Uber, Airbnb and the New Gig Economy
Originally posted on business.com.
Blue collar workers are finally getting in on the new gig economy.
In 2017 things aren’t what they used to be. Major institutions and the minutiae of modern life — the latter of which includes ordering food delivery, getting around town and even dating — have seen a major facelift since the turn-of-the-century tech boom. Workers worldwide (including 24 percent of Americans in the past year alone) have adapted to the prevalence of money-making opportunities that are specifically internet- or app-based, creating a substantial pool of industry-specific talent that are ready to put their skills to use.
The advent of the sharing economy
The sharing economy, often referred to as the peer economy, allows people to benefit from the services offered to them via online platforms and/or to provide their own offerings to be purchased or rented from the online marketplace. Consumers benefit from the ease of use, affordable rates and access to peer reviews. The giggers benefit from the access to a huge audience and a steady flow of side cash.
The sharing economy has democratized markets and industries largely controlled by large corporate interests, allowing disruptive companies such as Airbnb, Uber and Lyft to shake things up and provide needed services at decent rates as well as opportunities for workers to take on new projects. Due to its emphasis on peer-to-peer transactions, trust and communalism are strongly emphasized and championed in the sharing economy, as Airbnb cofounder Joe Gebbia explained in a 2016 TED talk.
Evolution of the gig economy
The “on-demand” gig economy has followed in the footsteps of the original sharing economy, providing opportunities for industry-specific workers to find tasks suitable to their schedules, abilities and other needs. Such sites as Fiverr and Freelancer.com are favored by freelance professionals and companies in need of good work with a fast turnover rate across a range of fields, including, but not limited to digital marketing, graphic design, coding and more.

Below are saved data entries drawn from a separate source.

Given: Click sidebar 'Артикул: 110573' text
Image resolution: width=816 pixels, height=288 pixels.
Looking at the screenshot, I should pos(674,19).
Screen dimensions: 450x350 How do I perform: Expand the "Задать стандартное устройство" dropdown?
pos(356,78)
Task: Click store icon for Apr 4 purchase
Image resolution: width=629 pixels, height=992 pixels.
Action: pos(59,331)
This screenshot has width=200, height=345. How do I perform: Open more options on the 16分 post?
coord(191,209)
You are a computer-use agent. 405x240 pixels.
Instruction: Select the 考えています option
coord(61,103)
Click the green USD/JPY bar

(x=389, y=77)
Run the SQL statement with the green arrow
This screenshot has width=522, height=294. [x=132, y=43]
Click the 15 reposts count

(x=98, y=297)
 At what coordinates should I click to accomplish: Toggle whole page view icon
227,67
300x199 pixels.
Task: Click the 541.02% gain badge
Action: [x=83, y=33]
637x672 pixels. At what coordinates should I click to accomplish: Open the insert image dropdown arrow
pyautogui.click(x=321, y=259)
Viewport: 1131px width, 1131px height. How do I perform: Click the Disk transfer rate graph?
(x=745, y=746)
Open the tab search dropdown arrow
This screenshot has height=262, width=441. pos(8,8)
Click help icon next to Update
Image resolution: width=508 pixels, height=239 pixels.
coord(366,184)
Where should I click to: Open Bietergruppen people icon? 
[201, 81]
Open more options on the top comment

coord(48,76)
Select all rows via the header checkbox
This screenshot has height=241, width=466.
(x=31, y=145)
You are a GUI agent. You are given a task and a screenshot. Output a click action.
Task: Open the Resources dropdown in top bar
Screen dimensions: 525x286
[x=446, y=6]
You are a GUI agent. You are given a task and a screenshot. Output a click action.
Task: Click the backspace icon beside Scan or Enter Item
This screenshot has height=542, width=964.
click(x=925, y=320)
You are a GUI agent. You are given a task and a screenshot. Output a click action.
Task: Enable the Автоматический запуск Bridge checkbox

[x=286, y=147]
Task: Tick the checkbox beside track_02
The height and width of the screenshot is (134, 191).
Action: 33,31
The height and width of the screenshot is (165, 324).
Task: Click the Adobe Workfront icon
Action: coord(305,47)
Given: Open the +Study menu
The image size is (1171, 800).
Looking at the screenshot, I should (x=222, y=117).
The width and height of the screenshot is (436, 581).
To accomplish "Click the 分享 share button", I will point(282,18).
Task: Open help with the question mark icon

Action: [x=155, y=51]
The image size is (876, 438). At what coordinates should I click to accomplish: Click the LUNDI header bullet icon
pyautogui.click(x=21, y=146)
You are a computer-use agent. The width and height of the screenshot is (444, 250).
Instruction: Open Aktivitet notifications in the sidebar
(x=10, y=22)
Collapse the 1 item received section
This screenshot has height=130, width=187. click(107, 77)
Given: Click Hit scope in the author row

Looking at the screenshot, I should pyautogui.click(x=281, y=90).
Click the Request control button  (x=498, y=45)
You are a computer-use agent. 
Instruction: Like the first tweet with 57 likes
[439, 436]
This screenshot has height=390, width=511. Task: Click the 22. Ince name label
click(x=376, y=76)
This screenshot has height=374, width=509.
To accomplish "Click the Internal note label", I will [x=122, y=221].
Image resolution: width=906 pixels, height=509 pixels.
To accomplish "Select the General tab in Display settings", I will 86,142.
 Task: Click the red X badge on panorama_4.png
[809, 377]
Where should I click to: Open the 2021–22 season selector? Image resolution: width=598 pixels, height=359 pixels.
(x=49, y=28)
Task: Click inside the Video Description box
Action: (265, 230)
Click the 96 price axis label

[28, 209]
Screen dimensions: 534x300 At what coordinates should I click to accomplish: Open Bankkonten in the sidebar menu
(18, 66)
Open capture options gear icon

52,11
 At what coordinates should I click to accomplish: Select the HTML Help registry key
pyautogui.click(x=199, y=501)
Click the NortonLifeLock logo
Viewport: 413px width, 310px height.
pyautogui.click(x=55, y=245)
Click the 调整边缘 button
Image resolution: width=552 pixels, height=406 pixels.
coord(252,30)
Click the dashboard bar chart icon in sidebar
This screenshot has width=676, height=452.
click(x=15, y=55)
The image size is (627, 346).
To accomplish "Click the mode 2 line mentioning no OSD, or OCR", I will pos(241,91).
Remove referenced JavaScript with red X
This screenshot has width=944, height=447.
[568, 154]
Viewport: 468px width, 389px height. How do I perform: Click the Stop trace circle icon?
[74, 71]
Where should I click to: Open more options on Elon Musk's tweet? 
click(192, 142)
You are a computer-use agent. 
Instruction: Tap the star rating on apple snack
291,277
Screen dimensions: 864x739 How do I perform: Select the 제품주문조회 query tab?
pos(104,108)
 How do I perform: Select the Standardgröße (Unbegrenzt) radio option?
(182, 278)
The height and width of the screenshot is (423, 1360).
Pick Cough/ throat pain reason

However, a new subset of the gig economy tapping into the blue-collar sector has emerged in recent years, allowing the likes of hospitality professionals and manual laborers to get in on the game. After all, you need to rent or own a home to monetize on Airbnb; you need a car to be an Uber or Lyft driver; and you need specialized education and experience to be hired as a white-collar freelancer. Several companies have recognized the absence of blue-collar opportunities in this new digital economy, and have set up shop to provide services for consumers and gigs for workers.
Take London-based Xtras, which allows bartenders, wait staff, hosts, porters and promoters to view and choose daily job opportunities from each participating company's calendar of for-hire events on the app. The Xtras app works for staff and employers alike, allowing workers to find guaranteed jobs paying at least £8.5 per hour, while providing employers access to a wide pool of vetted employees.
There’s also Managed by Q, a Manhattan-based office-cleaning and maintenance company, that offers handyman work at the touch of a button. The workers, who are actual company employees rather than independent contractors, can earn up to $40 per hour in addition to receiving benefits like medical and dental insurance plus a 401(k). Also in New York is WashClub, a laundry and dry cleaning company that addresses all of the discerning modern consumer’s desires: pick-up and delivery, the use of eco-friendly products and quick turnaround. The company pays its workers 20 percent more than minimum wage plus commissions.
The transparency of blue-collar gig companies such as these encourages people to align with the company’s ethos and thus partake in that company’s initiatives, for consumers and workers alike.
As for the future
Trust and communalism are key to fostering a harmony that works for worker, company, and consumer alike. At these on-site jobs in the blue-collar gig economy, the worker naturally has a closer relationship with the employer, fostering a greater sense of community than is often felt with the bigger names dominating the sharing economy.
Overall, startups in the gig ecosystem are less controversial and disruptive than their household-name predecessors in the sharing economy since the former emphasizes a symbiotic relationship between the employee and employer. Their platforms centralize work opportunities instead of disrupting existing options for sourcing gigs (e.g. walk-ins, cold calls and emails), freeing the worker from the stress of finding gigs and thereby allowing him/her to focus on doing their best on the job or jobs they take on.